## STATED TASK
Extend the forum thread on California water use past its final sentence, writing what follows next in the same conversational tone.

[begin TEXT EXCERPT]

Country oriented nerd with primary interests in alternate energy in particular solar. Dabble in gardening, trees, cob, soil building and a host of others.
C. Letellier wrote:I have a whole host of comments.
Someone check me if I have this wrong because I have not sourced this from enough places. First I find it incredible that NO one in this thread so far has said anything about the second biggest user of water in CA. There are arguments as to the amount but no one is mentioning the water used in the environmental projects in CA. The salmon reintroduction and the delta smelt and another small fish necessary to the salmon reintroduction have been the primary users of water in this project. From some numbers roughly 40% of the water used in CA has gone into these environmental projects. 2 years worth of stored ag water has been basically wasted on these projects. Worse yet it continues to be wasted for very little benefit. After that water is removed from the total available water is when they calculate the rest of the water use in CA. So when figures say 80% of the water in CA is used in ag that completely ignores the 40% of the water that isn't even counted in the total. The real drought would be just starting this year and the aquifers would not have 2 hard years of pumping depletion on them without this.
Country oriented nerd with primary interests in alternate energy in particular solar. Dabble in gardening, trees, cob, soil building and a host of others.
leila hamaya wrote:
C. Letellier wrote:I have a whole host of comments.
Someone check me if I have this wrong because I have not sourced this from enough places. First I find it incredible that NO one in this thread so far has said anything about the second biggest user of water in CA. There are arguments as to the amount but no one is mentioning the water used in the environmental projects in CA. The salmon reintroduction and the delta smelt and another small fish necessary to the salmon reintroduction have been the primary users of water in this project. From some numbers roughly 40% of the water used in CA has gone into these environmental projects. 2 years worth of stored ag water has been basically wasted on these projects. Worse yet it continues to be wasted for very little benefit. After that water is removed from the total available water is when they calculate the rest of the water use in CA. So when figures say 80% of the water in CA is used in ag that completely ignores the 40% of the water that isn't even counted in the total. The real drought would be just starting this year and the aquifers would not have 2 hard years of pumping depletion on them without this.

[end TEXT EXCERPT]
[begin DATA SUPPLIED]

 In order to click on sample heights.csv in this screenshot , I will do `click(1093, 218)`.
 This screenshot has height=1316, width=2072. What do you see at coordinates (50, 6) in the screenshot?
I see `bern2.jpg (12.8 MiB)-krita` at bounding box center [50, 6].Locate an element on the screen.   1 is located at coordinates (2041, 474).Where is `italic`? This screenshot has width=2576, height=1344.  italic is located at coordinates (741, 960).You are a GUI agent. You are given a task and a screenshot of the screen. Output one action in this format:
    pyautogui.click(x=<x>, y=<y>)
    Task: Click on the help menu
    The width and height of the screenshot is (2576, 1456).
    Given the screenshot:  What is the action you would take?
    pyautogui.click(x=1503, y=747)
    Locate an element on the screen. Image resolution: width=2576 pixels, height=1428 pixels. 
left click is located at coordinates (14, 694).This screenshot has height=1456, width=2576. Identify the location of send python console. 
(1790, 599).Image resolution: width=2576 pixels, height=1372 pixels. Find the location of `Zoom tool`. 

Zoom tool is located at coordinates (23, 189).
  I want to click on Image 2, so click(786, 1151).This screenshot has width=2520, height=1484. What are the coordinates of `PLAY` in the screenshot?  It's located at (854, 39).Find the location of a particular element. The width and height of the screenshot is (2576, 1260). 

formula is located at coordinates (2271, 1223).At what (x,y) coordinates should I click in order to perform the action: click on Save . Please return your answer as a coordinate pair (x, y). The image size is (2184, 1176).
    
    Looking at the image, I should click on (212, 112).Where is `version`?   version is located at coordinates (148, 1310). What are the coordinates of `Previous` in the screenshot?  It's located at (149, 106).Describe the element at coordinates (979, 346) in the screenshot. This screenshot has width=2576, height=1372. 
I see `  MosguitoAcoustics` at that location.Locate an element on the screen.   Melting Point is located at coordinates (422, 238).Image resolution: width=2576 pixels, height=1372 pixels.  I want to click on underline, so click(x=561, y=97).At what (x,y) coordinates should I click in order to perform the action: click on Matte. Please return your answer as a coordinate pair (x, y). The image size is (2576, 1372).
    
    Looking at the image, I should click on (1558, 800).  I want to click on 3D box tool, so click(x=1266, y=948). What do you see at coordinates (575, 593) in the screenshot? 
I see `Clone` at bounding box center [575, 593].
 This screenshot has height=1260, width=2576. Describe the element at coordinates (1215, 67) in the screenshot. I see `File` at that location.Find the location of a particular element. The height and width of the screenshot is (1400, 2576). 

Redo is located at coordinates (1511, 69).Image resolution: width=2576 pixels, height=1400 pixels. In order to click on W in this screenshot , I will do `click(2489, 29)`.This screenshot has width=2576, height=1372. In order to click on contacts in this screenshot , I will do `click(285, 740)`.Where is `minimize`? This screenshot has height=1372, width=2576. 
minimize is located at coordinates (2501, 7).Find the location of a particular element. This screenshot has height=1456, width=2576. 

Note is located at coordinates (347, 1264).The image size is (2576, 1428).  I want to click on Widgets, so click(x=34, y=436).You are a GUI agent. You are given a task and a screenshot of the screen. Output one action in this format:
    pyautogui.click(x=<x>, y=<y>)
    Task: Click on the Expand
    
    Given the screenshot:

[end DATA SUPPLIED]

## EXERCISE ANSWER
i have a hard time wrapping my head around what you are saying here.
originally, and for thousands/millions of years, 100% of the water was being used for "environmental projects" in cal. it is not that this water is "removed"...in fact that is exactly it. it is NOT removed, from the system of watersheds and rivers where valuable, to the greater environment and to humans, species of fish and the rest of the river ecosystems can use it, as OPPOSED to being diverted to farming and agriculture/suburbia down south.
or this is my take on it anyway, mostly this is what happens in northern california, where there is abundant water. i do not agree that this is in any way "wasted". yes there is still a lot of problems with salmon numbers and other species not being abundant as they once were, but that IMO has more to do with human interference and taking more water/ system of dams/ diverting too much water southward....not because the environmentalists arent trying their best to try to protect the watersheds.
but i can at least say that this is kinda a common enough perception, among some, against the "environmentalists"...being the source of this problem ...i definitely disagree....
Country oriented nerd with primary interests in alternate energy in particular solar. Dabble in gardening, trees, cob, soil building and a host of others.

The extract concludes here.